* **THE TASK**: Copy the lines between the line containing "Given: Click the 'Export to:' label" and the line containing "Action: (x=580, y=785)", inclusive, exactly as they appear.

___ MATERIAL SUPPLIED

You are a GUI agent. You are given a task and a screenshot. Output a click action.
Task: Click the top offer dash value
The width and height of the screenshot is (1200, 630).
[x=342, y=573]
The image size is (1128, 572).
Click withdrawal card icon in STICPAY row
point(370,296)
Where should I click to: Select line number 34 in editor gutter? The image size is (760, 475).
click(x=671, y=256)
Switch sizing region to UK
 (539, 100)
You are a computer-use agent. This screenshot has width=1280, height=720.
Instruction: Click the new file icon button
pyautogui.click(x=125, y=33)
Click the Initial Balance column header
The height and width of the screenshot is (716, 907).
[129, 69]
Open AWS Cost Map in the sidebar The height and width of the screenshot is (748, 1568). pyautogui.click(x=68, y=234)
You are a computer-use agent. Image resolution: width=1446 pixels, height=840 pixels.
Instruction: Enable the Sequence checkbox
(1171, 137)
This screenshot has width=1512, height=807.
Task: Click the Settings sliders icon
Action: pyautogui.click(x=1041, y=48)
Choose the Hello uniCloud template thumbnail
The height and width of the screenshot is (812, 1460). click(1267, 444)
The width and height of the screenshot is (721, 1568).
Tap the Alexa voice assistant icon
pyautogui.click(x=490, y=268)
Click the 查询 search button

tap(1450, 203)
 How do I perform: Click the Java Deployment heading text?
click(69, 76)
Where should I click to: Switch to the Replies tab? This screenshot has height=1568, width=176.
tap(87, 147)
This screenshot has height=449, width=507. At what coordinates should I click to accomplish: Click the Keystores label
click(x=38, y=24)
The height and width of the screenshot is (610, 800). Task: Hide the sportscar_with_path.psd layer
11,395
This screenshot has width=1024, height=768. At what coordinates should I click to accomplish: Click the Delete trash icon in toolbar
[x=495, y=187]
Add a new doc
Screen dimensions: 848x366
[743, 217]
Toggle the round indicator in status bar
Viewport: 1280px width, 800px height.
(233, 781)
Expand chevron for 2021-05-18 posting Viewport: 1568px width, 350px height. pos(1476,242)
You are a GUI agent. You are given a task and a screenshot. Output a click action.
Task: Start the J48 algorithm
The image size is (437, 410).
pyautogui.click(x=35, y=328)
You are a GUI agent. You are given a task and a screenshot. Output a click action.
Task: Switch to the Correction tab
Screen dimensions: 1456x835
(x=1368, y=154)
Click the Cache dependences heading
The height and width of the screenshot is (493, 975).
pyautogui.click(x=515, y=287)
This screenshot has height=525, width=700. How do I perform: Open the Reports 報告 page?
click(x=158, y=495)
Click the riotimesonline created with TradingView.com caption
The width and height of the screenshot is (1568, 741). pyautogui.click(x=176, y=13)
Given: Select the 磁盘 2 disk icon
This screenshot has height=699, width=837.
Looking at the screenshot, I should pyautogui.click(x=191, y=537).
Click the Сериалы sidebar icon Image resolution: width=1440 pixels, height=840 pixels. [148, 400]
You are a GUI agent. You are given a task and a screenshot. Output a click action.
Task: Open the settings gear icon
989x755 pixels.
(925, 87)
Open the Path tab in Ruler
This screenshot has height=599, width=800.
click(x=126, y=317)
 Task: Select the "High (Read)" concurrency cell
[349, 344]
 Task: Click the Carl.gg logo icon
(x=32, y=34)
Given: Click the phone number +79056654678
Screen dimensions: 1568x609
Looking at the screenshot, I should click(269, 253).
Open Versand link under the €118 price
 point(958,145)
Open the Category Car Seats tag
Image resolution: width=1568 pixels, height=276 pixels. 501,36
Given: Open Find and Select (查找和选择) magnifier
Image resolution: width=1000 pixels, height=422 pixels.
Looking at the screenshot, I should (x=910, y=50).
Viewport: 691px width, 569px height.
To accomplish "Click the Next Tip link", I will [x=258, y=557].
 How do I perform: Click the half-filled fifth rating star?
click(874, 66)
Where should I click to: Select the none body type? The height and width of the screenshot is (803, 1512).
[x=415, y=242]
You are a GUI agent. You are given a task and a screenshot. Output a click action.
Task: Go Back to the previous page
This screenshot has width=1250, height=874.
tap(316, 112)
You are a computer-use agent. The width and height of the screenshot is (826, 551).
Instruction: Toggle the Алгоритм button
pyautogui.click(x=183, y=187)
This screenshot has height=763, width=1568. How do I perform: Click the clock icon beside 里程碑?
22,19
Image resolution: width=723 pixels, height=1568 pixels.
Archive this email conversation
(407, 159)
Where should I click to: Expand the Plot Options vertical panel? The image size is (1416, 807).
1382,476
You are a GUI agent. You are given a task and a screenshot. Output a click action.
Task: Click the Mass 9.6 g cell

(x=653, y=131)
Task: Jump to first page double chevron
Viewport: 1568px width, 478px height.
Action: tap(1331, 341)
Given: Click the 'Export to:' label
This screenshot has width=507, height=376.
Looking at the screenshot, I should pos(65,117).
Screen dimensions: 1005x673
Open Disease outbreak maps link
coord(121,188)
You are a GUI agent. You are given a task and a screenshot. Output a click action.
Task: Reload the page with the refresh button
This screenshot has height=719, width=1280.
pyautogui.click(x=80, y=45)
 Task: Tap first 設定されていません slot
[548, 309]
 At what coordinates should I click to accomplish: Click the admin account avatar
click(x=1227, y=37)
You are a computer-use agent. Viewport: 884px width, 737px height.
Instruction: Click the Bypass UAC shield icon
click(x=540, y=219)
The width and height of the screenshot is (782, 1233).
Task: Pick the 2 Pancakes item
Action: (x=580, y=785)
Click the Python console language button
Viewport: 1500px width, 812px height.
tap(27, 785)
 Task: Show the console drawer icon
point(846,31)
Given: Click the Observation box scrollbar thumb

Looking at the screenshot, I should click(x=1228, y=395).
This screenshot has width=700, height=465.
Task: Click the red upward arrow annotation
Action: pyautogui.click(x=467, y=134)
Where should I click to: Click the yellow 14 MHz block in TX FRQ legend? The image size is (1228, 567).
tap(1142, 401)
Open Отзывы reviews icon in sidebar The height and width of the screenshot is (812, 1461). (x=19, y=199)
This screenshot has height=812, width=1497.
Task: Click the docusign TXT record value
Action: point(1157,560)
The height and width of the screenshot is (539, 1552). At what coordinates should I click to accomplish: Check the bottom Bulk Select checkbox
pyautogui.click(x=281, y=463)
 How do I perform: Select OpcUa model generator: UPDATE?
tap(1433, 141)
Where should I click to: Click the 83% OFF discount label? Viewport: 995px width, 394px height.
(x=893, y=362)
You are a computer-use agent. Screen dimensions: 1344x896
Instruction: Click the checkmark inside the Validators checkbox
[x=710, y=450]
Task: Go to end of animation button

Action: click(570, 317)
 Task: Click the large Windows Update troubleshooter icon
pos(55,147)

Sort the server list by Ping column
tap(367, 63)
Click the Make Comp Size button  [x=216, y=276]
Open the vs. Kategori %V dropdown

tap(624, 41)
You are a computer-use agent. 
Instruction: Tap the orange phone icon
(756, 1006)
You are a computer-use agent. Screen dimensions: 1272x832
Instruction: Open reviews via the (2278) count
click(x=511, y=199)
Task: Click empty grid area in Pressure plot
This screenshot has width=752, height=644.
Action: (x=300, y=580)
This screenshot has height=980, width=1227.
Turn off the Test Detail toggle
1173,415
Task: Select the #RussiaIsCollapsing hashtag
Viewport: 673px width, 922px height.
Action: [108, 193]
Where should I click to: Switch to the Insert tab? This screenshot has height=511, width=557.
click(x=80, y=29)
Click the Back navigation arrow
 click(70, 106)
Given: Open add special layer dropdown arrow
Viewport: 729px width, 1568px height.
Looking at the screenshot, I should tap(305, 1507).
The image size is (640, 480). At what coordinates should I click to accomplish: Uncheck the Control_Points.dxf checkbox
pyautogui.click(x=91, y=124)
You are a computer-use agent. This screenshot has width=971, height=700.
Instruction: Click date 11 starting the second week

______

* **SOLUTION TO THIS TASK**:
Given: Click the 'Export to:' label
This screenshot has width=507, height=376.
Looking at the screenshot, I should pos(65,117).
Screen dimensions: 1005x673
Open Disease outbreak maps link
coord(121,188)
You are a GUI agent. You are given a task and a screenshot. Output a click action.
Task: Reload the page with the refresh button
This screenshot has height=719, width=1280.
pyautogui.click(x=80, y=45)
 Task: Tap first 設定されていません slot
[548, 309]
 At what coordinates should I click to accomplish: Click the admin account avatar
click(x=1227, y=37)
You are a computer-use agent. Viewport: 884px width, 737px height.
Instruction: Click the Bypass UAC shield icon
click(x=540, y=219)
The width and height of the screenshot is (782, 1233).
Task: Pick the 2 Pancakes item
Action: (x=580, y=785)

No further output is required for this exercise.